Rich nations must pay up if U.N. climate talks to succeed: China
WARSAW (Reuters) - Slow-moving U.N. negotiations on fighting climate change can advance only if rich nations fulfill their promise to provide billions of dollars in finance to developing countries, China's chief climate negotiator Su Wei said Thursday.
He told reporters in Warsaw that developed nations should make good on pledges made in 2010 and immediately pay the promised $30 billion to help poor countries cope with the effects of climate change.
Rich countries also need to clarify how they intend to scale that up to $100 billion per year by 2020, he said.
"That would be a very important starting point and key to the successful conclusion of the negotiation of a (post-)2020 agreement," said Su.
Delegates from nearly 200 nations are in the Polish capital for November 11-22 negotiations on a new global climate treaty.

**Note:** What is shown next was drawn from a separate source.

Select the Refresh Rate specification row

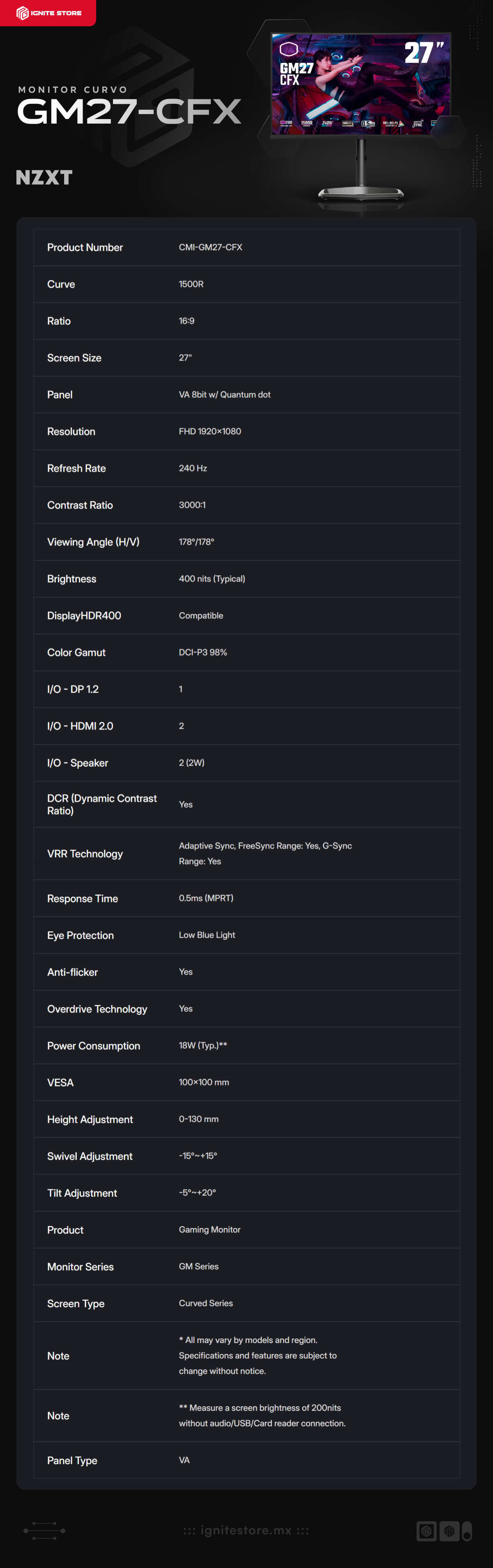pos(246,468)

Countries are aiming to reach agreement by 2015 on a pact to succeed the Kyoto Protocol that would set binding caps on their greenhouse gas emissions after 2020.
But few countries have committed to firm emission reduction targets, while major developing nations such as China and India, which have no caps under Kyoto, insist that success is predicated on rich governments coughing up more cash.
"We want to see a very clear roadmap ... we want to see the actual and real provision of financial sources," said Su.
The issue of climate finance is at the forefront of the U.N. talks after the Philippines and parts of southeast Asia were ravaged this week by typhoon Haiyan, one of the most powerful storms ever recorded.
"We are firmly committed to the mandate we agreed to (at (2011 U.N. talks) in Durban that the parties would take enhanced action after 2020," Su said, offering no more details.
China's veteran negotiator would not comment on when China will announce its own post-2020 emissions reduction targets.
China has promised to reduce its emissions per unit of economic output to 40-45 percent below 2005 levels by 2020.
Su also criticized developed nations for doing too little to step up efforts to reduce their emissions.
Asked about reports that Japan will weaken its emissions target, Su said he had "no way of describing my dismay".
Japan in 2009 pledged to cut greenhouse gases by 25 percent below 1990 levels by 2020. But the country is expected to this week lower that target to a 3 percent increase over the same period, local media reported last month, citing no sources.
Su said that the European Union's goal to slash emissions by 20 percent between 1990 and 2020 was so unambitious that it would "certainly be over-achieved".